>> Start
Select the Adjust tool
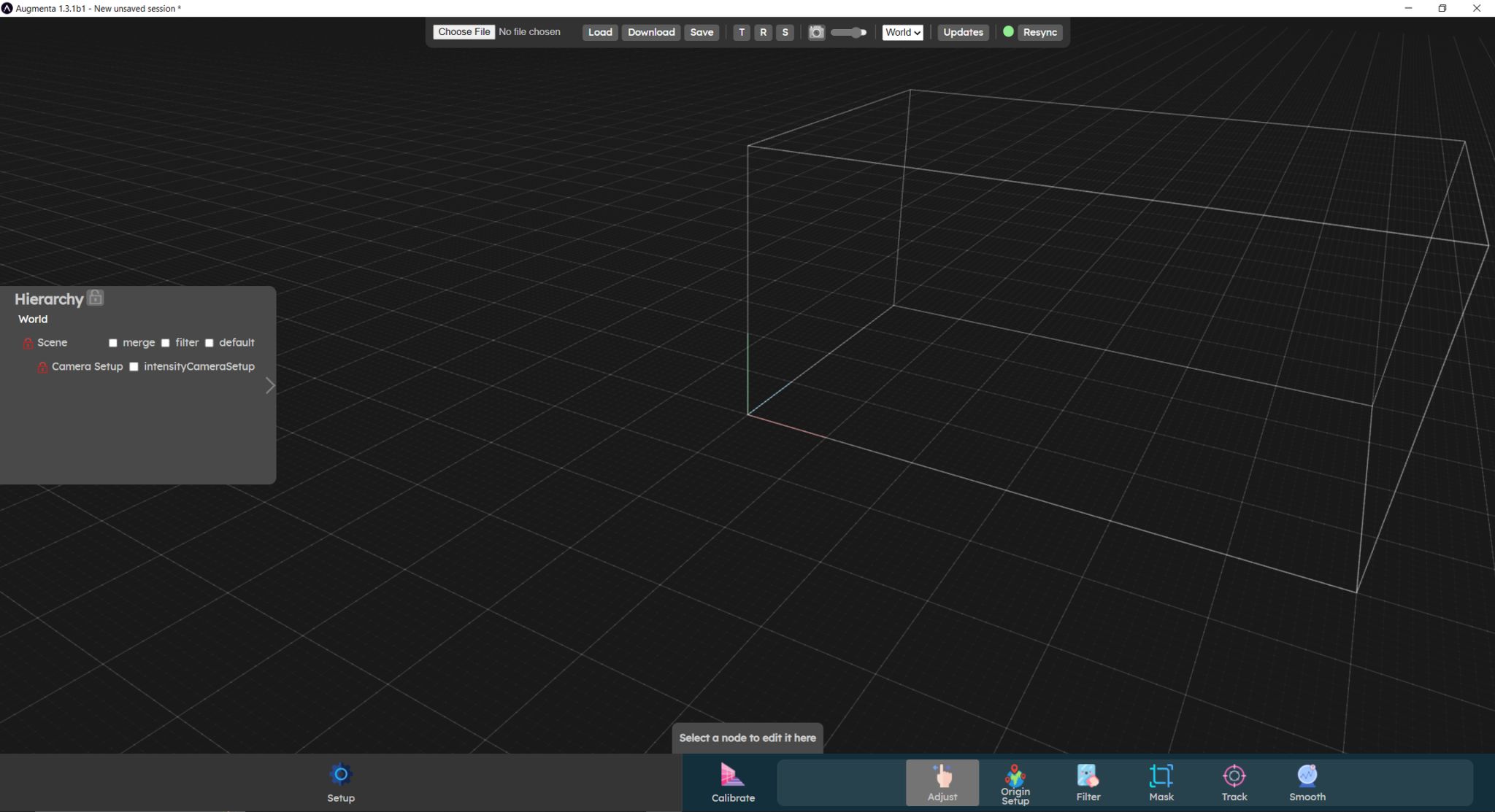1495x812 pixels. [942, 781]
>> End
>> Start
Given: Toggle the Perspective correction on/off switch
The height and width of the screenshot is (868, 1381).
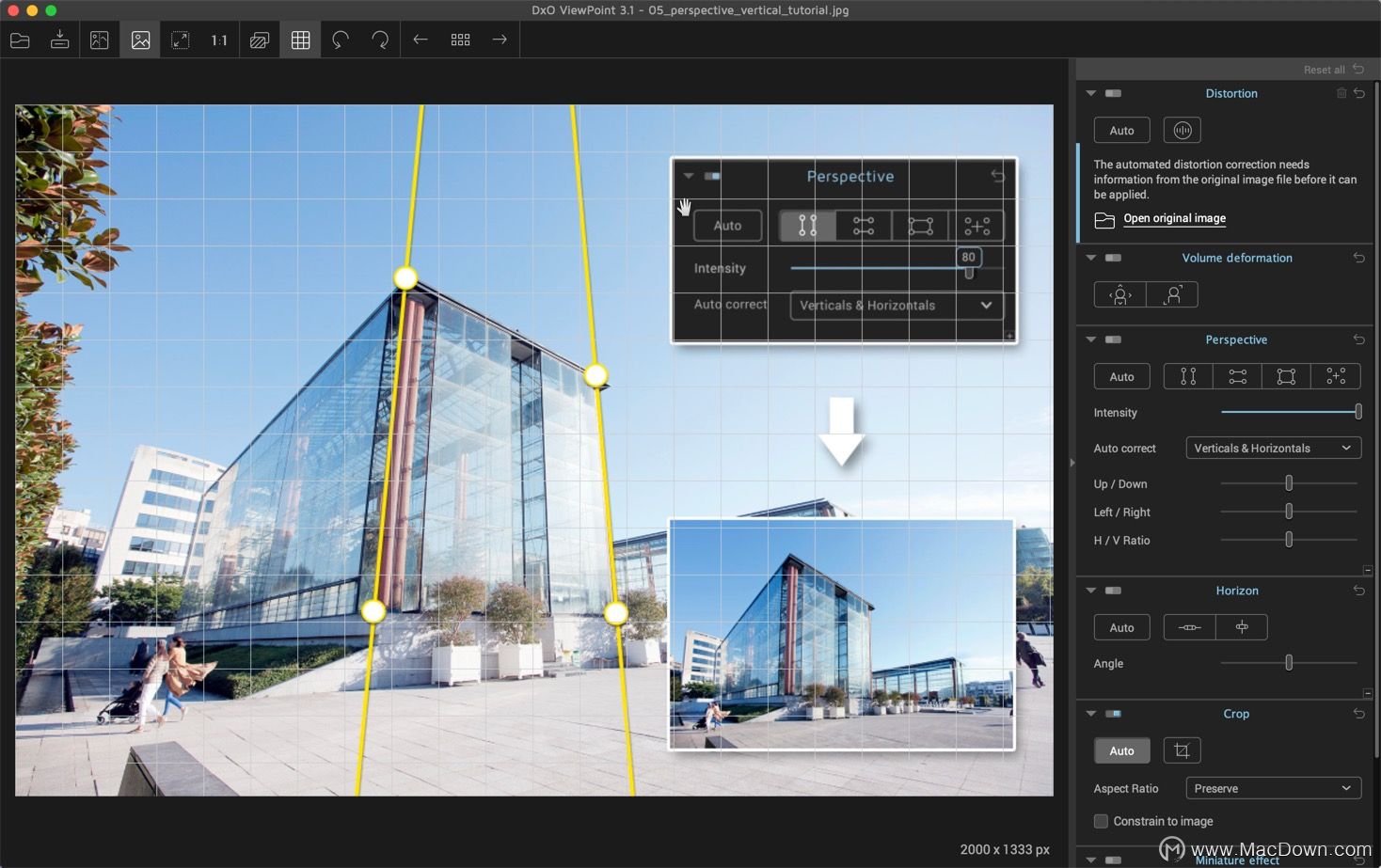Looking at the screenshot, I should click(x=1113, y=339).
>> End
▶ **GIVEN REQUEST**: Rewrite the material from the line with "Given: Toggle the" to the line with "Looking at the", changing "Perspective correction" to "Lens correction" and keeping everything else the same. Give back only those lines, and leave the pictures out.

▶ **RESULT OF THIS EXERCISE**:
Given: Toggle the Lens correction on/off switch
The height and width of the screenshot is (868, 1381).
Looking at the screenshot, I should click(x=1113, y=339).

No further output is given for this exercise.